*** Opening SOURCE INFORMATION ***

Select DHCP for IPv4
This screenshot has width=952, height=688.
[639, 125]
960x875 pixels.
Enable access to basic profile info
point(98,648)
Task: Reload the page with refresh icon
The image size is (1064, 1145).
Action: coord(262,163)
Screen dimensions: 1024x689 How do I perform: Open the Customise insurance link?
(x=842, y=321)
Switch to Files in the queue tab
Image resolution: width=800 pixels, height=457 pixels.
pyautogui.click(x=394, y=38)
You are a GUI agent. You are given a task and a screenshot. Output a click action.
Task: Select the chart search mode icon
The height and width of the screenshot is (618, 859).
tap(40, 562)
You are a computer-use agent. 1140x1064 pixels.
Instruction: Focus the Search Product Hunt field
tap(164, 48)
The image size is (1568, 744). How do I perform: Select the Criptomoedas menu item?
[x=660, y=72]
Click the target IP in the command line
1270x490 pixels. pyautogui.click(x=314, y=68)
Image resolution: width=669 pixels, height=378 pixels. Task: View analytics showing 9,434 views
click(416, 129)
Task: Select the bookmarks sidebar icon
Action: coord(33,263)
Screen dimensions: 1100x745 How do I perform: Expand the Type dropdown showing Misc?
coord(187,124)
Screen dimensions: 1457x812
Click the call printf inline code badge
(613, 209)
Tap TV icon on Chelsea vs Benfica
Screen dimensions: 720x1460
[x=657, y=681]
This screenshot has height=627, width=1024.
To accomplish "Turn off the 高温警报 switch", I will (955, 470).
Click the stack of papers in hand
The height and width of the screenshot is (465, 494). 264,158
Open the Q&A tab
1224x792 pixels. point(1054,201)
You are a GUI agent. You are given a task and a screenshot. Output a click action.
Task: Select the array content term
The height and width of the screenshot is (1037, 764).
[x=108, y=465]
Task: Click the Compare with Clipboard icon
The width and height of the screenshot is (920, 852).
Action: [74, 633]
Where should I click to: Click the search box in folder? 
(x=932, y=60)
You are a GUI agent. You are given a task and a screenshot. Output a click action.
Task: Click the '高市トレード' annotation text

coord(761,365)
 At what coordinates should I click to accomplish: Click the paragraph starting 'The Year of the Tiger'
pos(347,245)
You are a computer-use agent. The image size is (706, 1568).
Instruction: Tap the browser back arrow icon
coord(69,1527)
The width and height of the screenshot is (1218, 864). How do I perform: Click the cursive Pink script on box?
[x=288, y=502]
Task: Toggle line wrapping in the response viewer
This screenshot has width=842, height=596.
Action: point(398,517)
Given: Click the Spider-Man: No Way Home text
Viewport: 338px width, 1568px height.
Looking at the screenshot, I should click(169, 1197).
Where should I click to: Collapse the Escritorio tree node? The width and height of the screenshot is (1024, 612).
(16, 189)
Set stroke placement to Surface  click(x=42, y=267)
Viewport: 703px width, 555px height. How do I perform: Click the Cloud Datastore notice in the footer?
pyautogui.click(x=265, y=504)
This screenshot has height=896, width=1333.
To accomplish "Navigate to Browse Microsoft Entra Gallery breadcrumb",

*** Closing SOURCE INFORMATION ***

- **TRY IT**:
Reproduce the whole listing above, word for word.

- **EXERCISE RESPONSE**:
Select DHCP for IPv4
This screenshot has width=952, height=688.
[639, 125]
960x875 pixels.
Enable access to basic profile info
point(98,648)
Task: Reload the page with refresh icon
The image size is (1064, 1145).
Action: coord(262,163)
Screen dimensions: 1024x689 How do I perform: Open the Customise insurance link?
(x=842, y=321)
Switch to Files in the queue tab
Image resolution: width=800 pixels, height=457 pixels.
pyautogui.click(x=394, y=38)
You are a GUI agent. You are given a task and a screenshot. Output a click action.
Task: Select the chart search mode icon
The height and width of the screenshot is (618, 859).
tap(40, 562)
You are a computer-use agent. 1140x1064 pixels.
Instruction: Focus the Search Product Hunt field
tap(164, 48)
The image size is (1568, 744). How do I perform: Select the Criptomoedas menu item?
[x=660, y=72]
Click the target IP in the command line
1270x490 pixels. pyautogui.click(x=314, y=68)
Image resolution: width=669 pixels, height=378 pixels. Task: View analytics showing 9,434 views
click(416, 129)
Task: Select the bookmarks sidebar icon
Action: coord(33,263)
Screen dimensions: 1100x745 How do I perform: Expand the Type dropdown showing Misc?
coord(187,124)
Screen dimensions: 1457x812
Click the call printf inline code badge
(613, 209)
Tap TV icon on Chelsea vs Benfica
Screen dimensions: 720x1460
[x=657, y=681]
This screenshot has height=627, width=1024.
To accomplish "Turn off the 高温警报 switch", I will (955, 470).
Click the stack of papers in hand
The height and width of the screenshot is (465, 494). 264,158
Open the Q&A tab
1224x792 pixels. point(1054,201)
You are a GUI agent. You are given a task and a screenshot. Output a click action.
Task: Select the array content term
The height and width of the screenshot is (1037, 764).
[x=108, y=465]
Task: Click the Compare with Clipboard icon
The width and height of the screenshot is (920, 852).
Action: [74, 633]
Where should I click to: Click the search box in folder? 
(x=932, y=60)
You are a GUI agent. You are given a task and a screenshot. Output a click action.
Task: Click the '高市トレード' annotation text

coord(761,365)
 At what coordinates should I click to accomplish: Click the paragraph starting 'The Year of the Tiger'
pos(347,245)
You are a computer-use agent. The image size is (706, 1568).
Instruction: Tap the browser back arrow icon
coord(69,1527)
The width and height of the screenshot is (1218, 864). How do I perform: Click the cursive Pink script on box?
[x=288, y=502]
Task: Toggle line wrapping in the response viewer
This screenshot has width=842, height=596.
Action: point(398,517)
Given: Click the Spider-Man: No Way Home text
Viewport: 338px width, 1568px height.
Looking at the screenshot, I should click(169, 1197).
Where should I click to: Collapse the Escritorio tree node? The width and height of the screenshot is (1024, 612).
(16, 189)
Set stroke placement to Surface  click(x=42, y=267)
Viewport: 703px width, 555px height. How do I perform: Click the Cloud Datastore notice in the footer?
pyautogui.click(x=265, y=504)
This screenshot has height=896, width=1333.
To accomplish "Navigate to Browse Microsoft Entra Gallery breadcrumb",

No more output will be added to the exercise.